More than half of the $71 billion raised by US venture capital firms in 2024 was pulled by just nine firms, according to PitchBook. General Catalyst, Andreessen Horowitz, Iconiq Growth, and Thrive Capital alone have raised more than $25 billion in 2024.
Many companies have divested in 2024. Countdown Capital, an early-stage technology investment firm, announced it would wind down its business and return uninvested capital to its backers in January. Foundry Group, an 18-year-old venture capital firm with about $3.5 billion in assets under management, said a $500 million fund raised in 2022 would be its last.
“There is definitely a consolidation of venture capital,” said John Chambers, former Cisco CEO and founder of startup investment firm JC2 Ventures.
“Big men (like) Andreessen HorowitzSequoia (Capital), Iconiq, Lightspeed (Venture Partners) and NEA will be fine and continue. But he added that venture capitalists who failed to secure significant returns in the low interest rate environment ahead of 2021 would suffer because “this will be a more difficult market.”
One factor is a significant slowdown in initial public offerings and acquisitions — the typical milestones at which investors cash out of startups. This has halted the flow of capital from venture capital firms to their “limited partners” – investors such as pension funds, foundations and other institutions.
“The time to bring back capital has lengthened a lot across the industry over the last 25 years,” said one limited partner at a number of large US venture firms. “In the 1990s, it might have taken seven years to get your money back. Now it's probably closer to 10 years.”
Some LPs have run out of patience. The $71 billion raised by US companies in 2024 is the lowest level in seven years and less than two-fifths of the total amount in 2021.

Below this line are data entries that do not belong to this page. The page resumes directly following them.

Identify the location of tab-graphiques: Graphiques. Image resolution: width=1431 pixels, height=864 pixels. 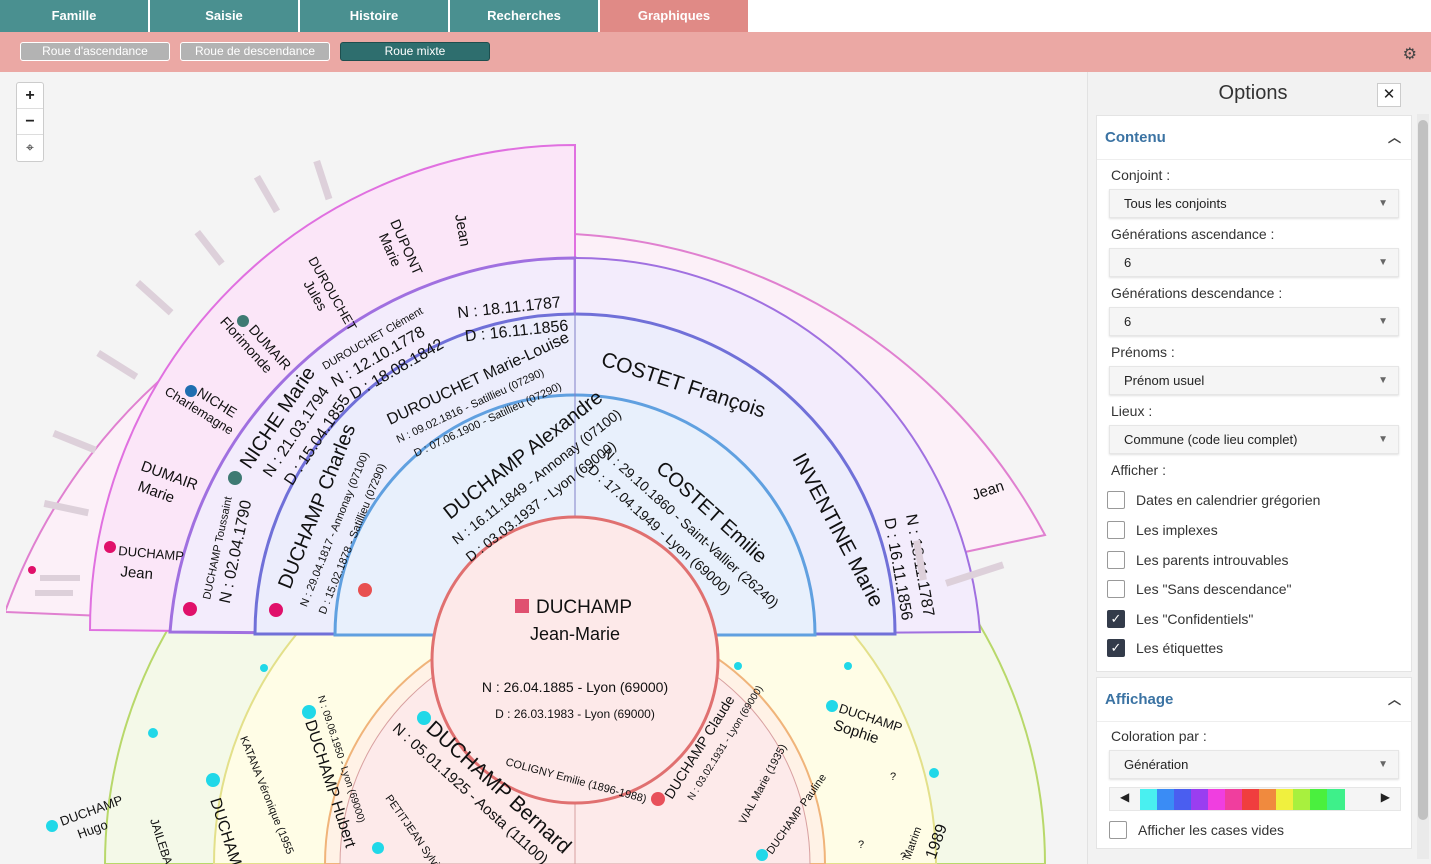
(675, 16).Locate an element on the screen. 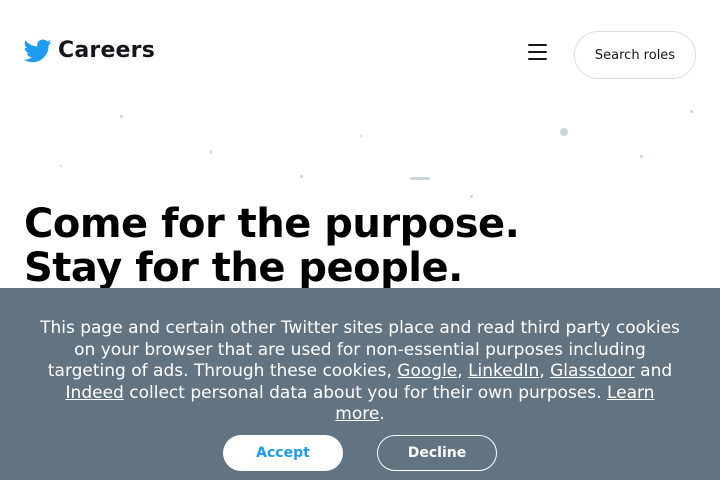 Image resolution: width=720 pixels, height=480 pixels. google-link: Google is located at coordinates (427, 371).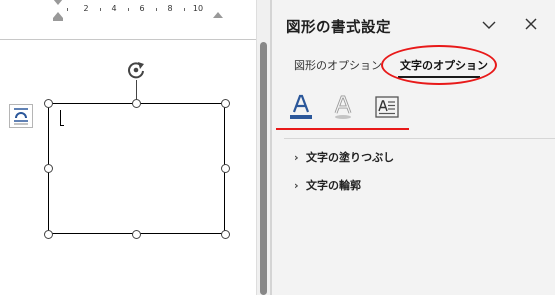  What do you see at coordinates (439, 65) in the screenshot?
I see `annotation-ellipse` at bounding box center [439, 65].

Smaller and newer venture firms have felt the pressure acutely, with limited partners choosing to allocate funds to those with a longer track record and with whom they have pre-existing relationships, rather than risking new managers or those who have never returned capital to their firms. Supporters.
“Nobody gets fired because they put money into Andreessen or Sequoia Capital,” said Kyle Stanford, senior venture capital analyst at PitchBook. “If you don't sign on (to invest in their current fund) you could lose your place in the next fund: that's what you get fired for.”
Stanford University has estimated that the failure rate of mid-sized venture capital firms will accelerate in 2025 if the sector cannot find a way to increase its returns to VCs.
“Venture capital is and will continue to be a rare ecosystem where only a select group of companies consistently have access to the most promising opportunities,” the 24-year-old venture firm Lux Capital wrote to its limited partners in August. “The vast majority of new entrants are engaging in what amounts to financial foolishness. We still expect up to 30 to 50 percent of venture capital firms to go extinct.”